Created attachment 287559 [details] Patch
Created attachment 287567 [details] Patch
(In reply to comment #8) > > Don’t we need more cases? Using only 0 and f seems to not cover enough of > > the parsing. > Yes we need more cases. I am going to do much more thorough testing with > code coverage in a second pass. To be clear, the tests with lots of f's are testing the location of the :: Entire features like the ipv4 parser inside of the ipv6 parser currently have 0% test coverage, but I'm trying to get the parser to a semi-usable state then polish it from there.
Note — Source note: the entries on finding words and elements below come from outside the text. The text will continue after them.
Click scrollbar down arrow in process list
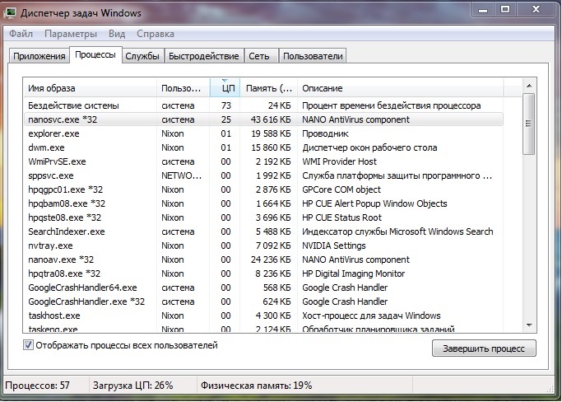Viewport: 562px width, 402px height. (529, 324)
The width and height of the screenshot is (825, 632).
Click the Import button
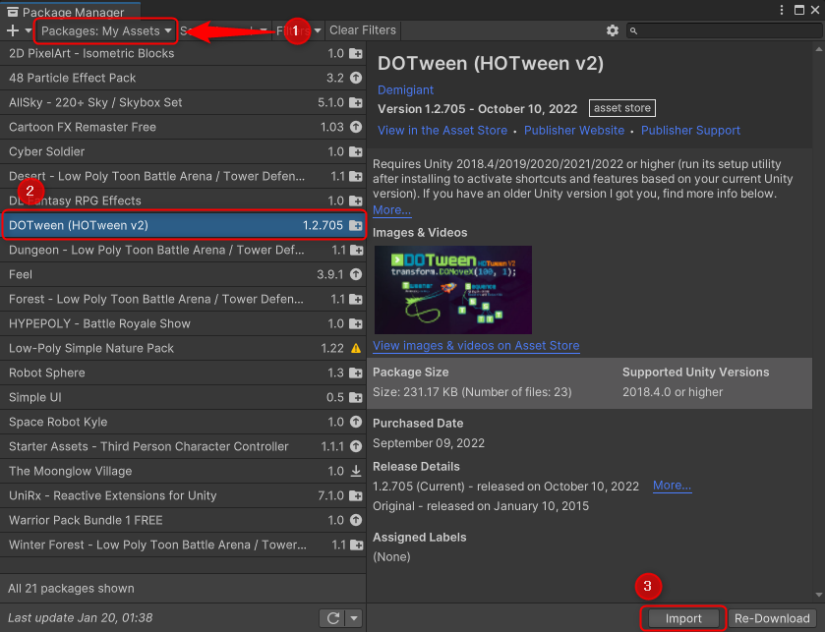click(683, 618)
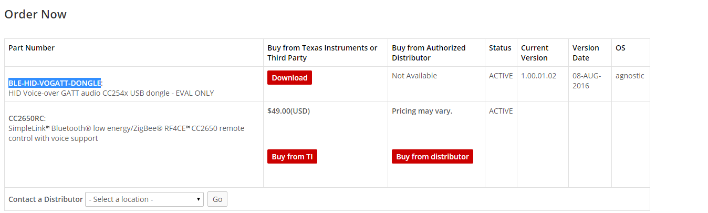Click the Part Number column header
Screen dimensions: 708x213
pos(32,48)
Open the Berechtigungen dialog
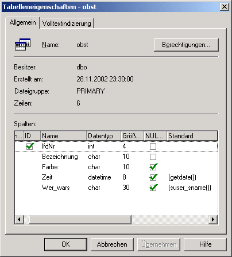 pyautogui.click(x=186, y=45)
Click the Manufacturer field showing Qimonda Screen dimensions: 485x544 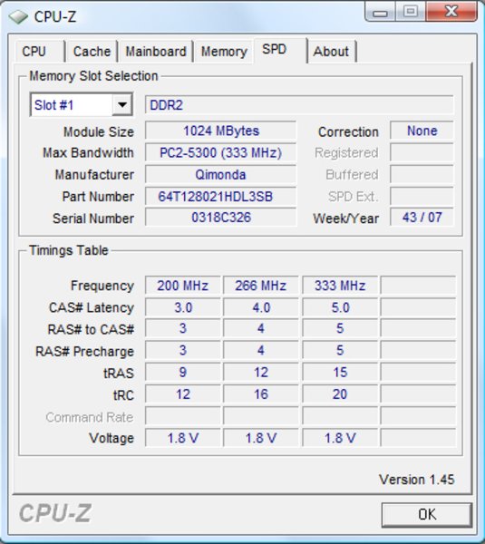click(220, 174)
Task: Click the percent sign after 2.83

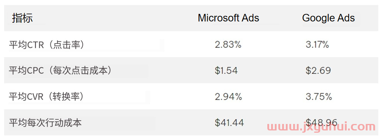Action: click(x=238, y=45)
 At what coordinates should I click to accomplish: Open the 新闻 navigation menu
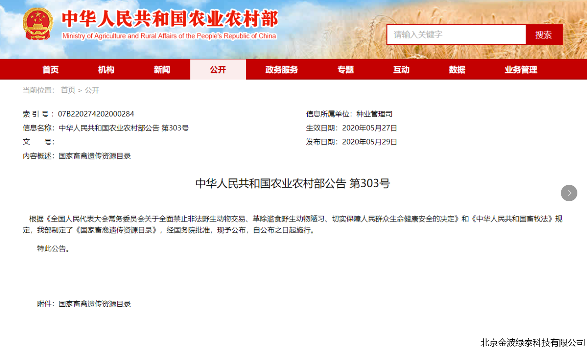(161, 69)
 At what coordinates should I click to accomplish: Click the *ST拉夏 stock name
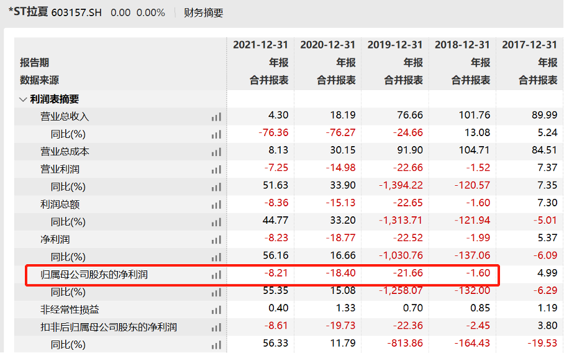[x=28, y=12]
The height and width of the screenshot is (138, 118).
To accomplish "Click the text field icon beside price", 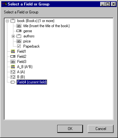I will point(19,41).
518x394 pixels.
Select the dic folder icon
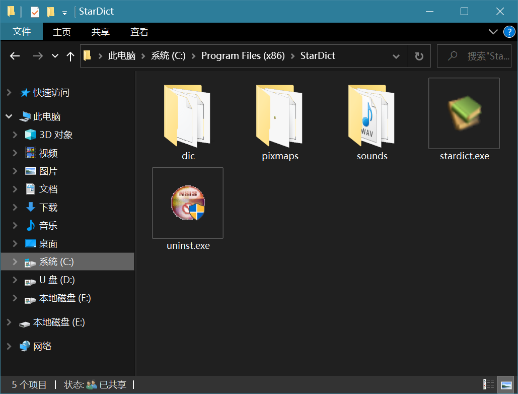(188, 115)
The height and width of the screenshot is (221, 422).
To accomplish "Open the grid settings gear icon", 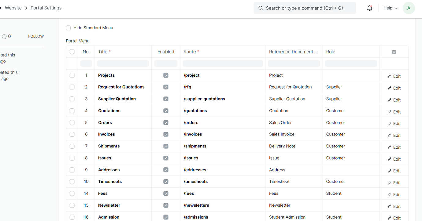I will coord(394,52).
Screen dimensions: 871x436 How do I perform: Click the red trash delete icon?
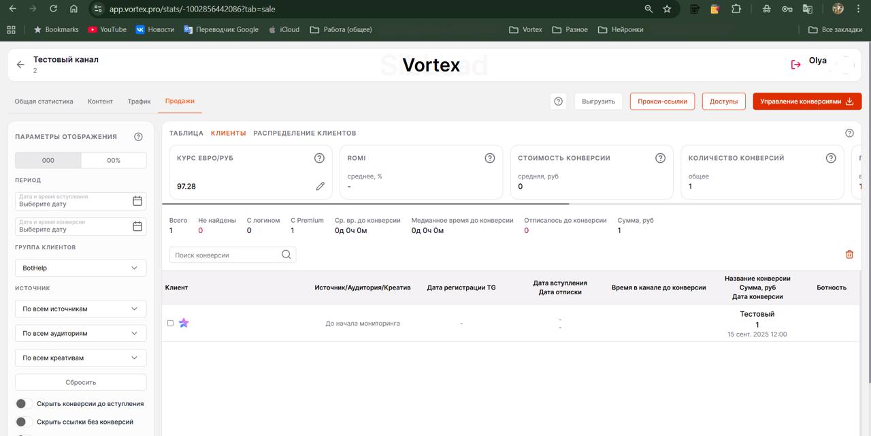(x=849, y=254)
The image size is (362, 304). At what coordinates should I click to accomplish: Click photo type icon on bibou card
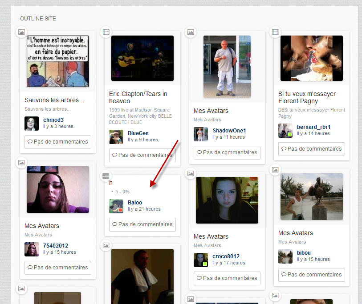(x=275, y=169)
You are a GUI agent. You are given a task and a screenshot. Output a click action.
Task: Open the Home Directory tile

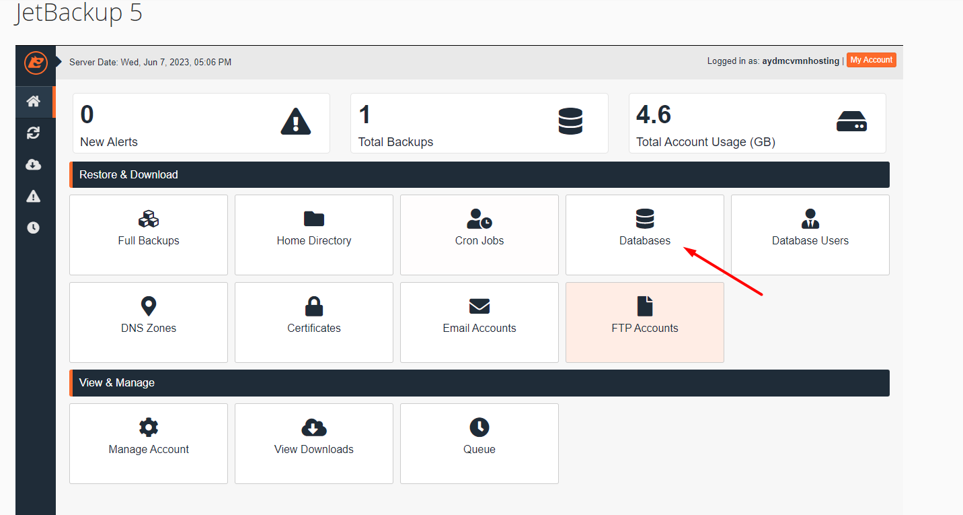click(314, 234)
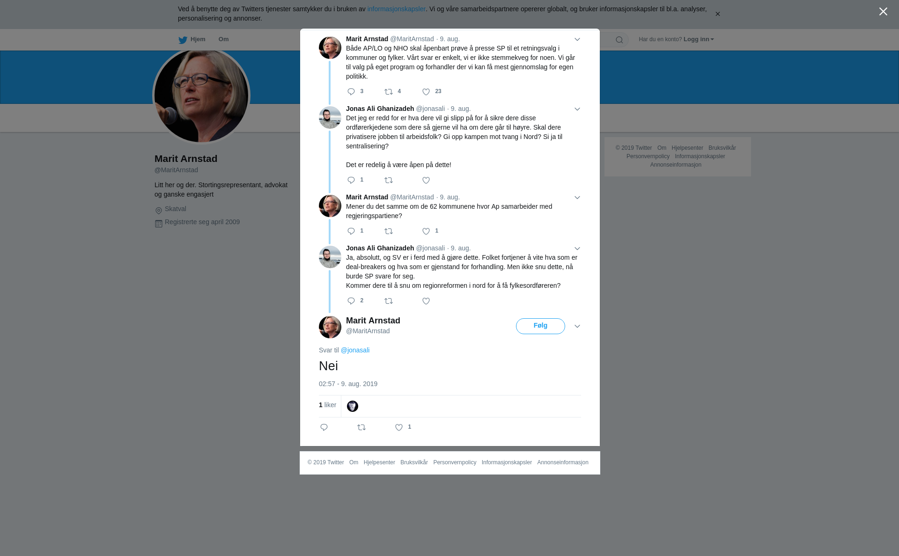Dismiss the cookie notice banner
Viewport: 899px width, 556px height.
717,14
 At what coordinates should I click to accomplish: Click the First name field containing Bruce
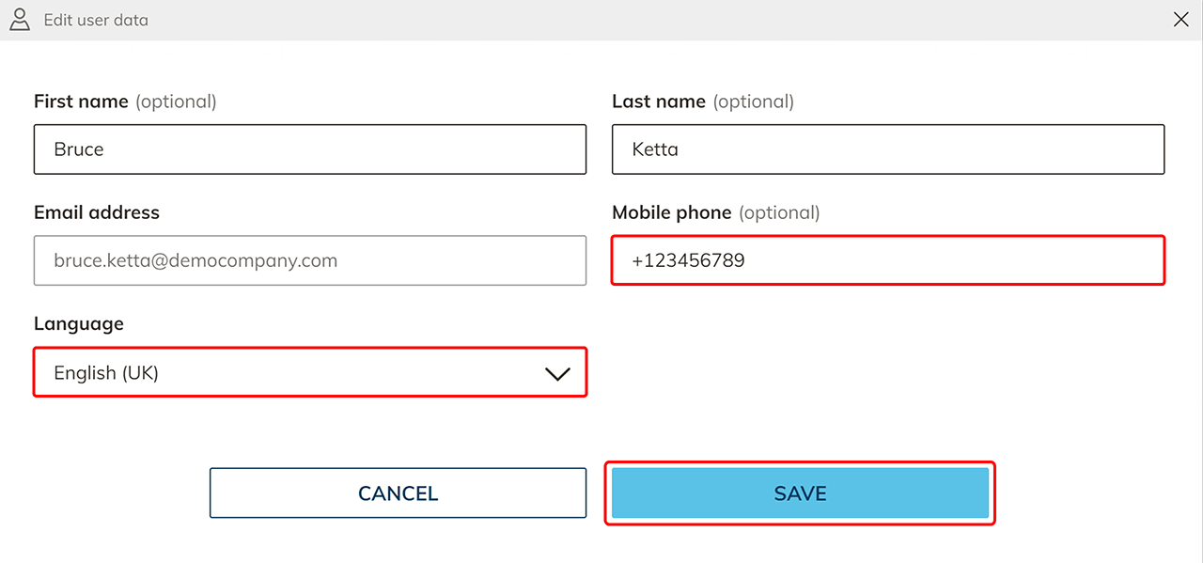(310, 149)
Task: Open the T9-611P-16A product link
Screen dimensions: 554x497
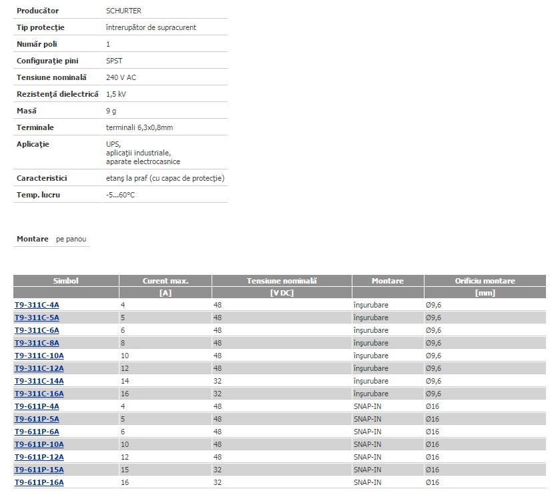Action: 39,482
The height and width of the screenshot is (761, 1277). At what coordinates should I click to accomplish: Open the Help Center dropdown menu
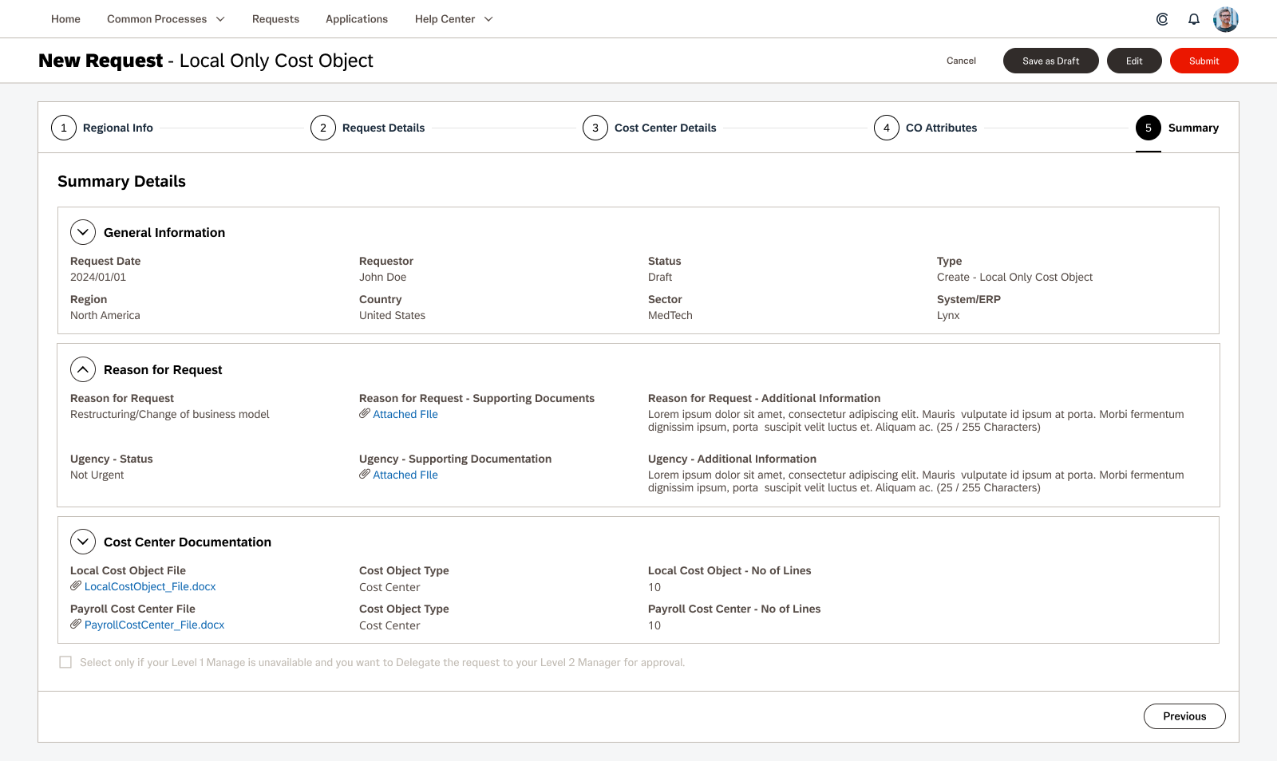coord(453,19)
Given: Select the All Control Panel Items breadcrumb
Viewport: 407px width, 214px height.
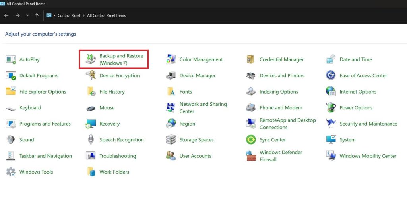Looking at the screenshot, I should pos(106,15).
> > This seems so non-obvious to me; what does it even do? Can we do this with > > std::reverse instead? > Maybe. This is what the spec says. I was quite aggressive with my use of > postfix decrement, though. std::reverse isn't what this does. std::reverse switches the order of the elements. This just shifts the elements over without changing their order. We could use a reverse version of std::swap_ranges, but such a thing does not exist.
http://trac.webkit.org/changeset/205273
Comment on attachment 287567 [details] Patch View in context: https://bugs.webkit.org/attachment.cgi?id=287567&action=review > Tools/TestWebKitAPI/Tests/WebCore/URLParser.cpp:56 > + return s1.utf8() == s2.utf8(); This is no different than s1 == s2; the conversion to UTF-8 has no effect on equality. Not sure why this exists.